The fact of the matter is that the Christian faith is very old, and that is what the Church has been called to preserve and transmit to future generations. Let us not get caught up in the cultural frenzy of “newness” in our Christian ministry.

New and improved! Fresh! The latest! Exciting!
You don’t have to go far in our society today to witness claims of having the newest, latest product. One would not think of buying something old, stale, and “so yesterday.”
This applies to commercial products that are marketed by clever advertisers, but, unfortunately, it also often applies to church ministry, theology, and worship. Old is bad, and new is good. I can’t tell you how many times I’ve heard otherwise conservative people tell me, “We just need some fresh, new music in our worship.”
Why is it that we automatically assume new is better, anyway?

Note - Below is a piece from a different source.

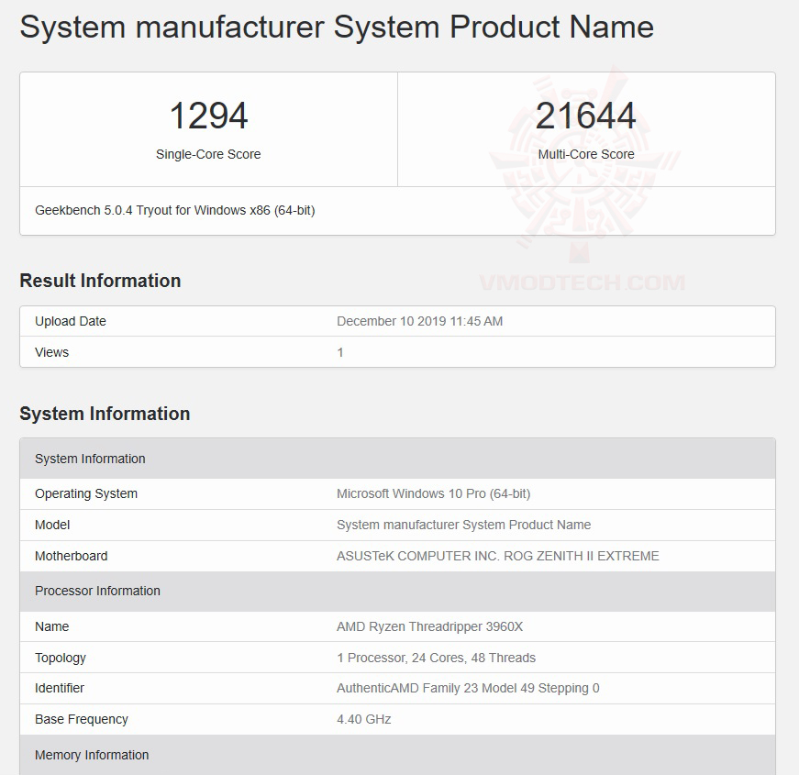
Task: Click the Single-Core Score value 1294
Action: [x=208, y=116]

C.S. Lewis addressed this question in his 1954 De Descriptione Temporum on the occasion of his appointment to the Chair of Mediaeval and Renaissance Literature at Cambridge University:
Between Jane Austen and us, but not between her and Shakespeare, Chaucer, Alfred, Virgil, Homer, or the Pharaohs, comes the birth of the machines. This lifts us at once into a region of change far above all that we have hitherto considered. For this is parallel to the great changes by which we divide epochs of pre-history. This is on a level with the change from stone to bronze, or from a pastoral to an agricultural economy. It alters Man’s place in nature. The theme has been celebrated till we are all sick of it, so I will here say nothing about its economic and social consequences, immeasurable though they are. What concerns us more is its psychological effect.
How has it come about that we use the highly emotive word “stagnation,” with all its malodorous and malarial overtones, for what other ages would have called “permanence”? Why does the word at once suggest to us clumsiness, inefficiency, barbarity? When our ancestors talked of the primitive church or the primitive purity of our constitution they meant nothing of that sort. . . .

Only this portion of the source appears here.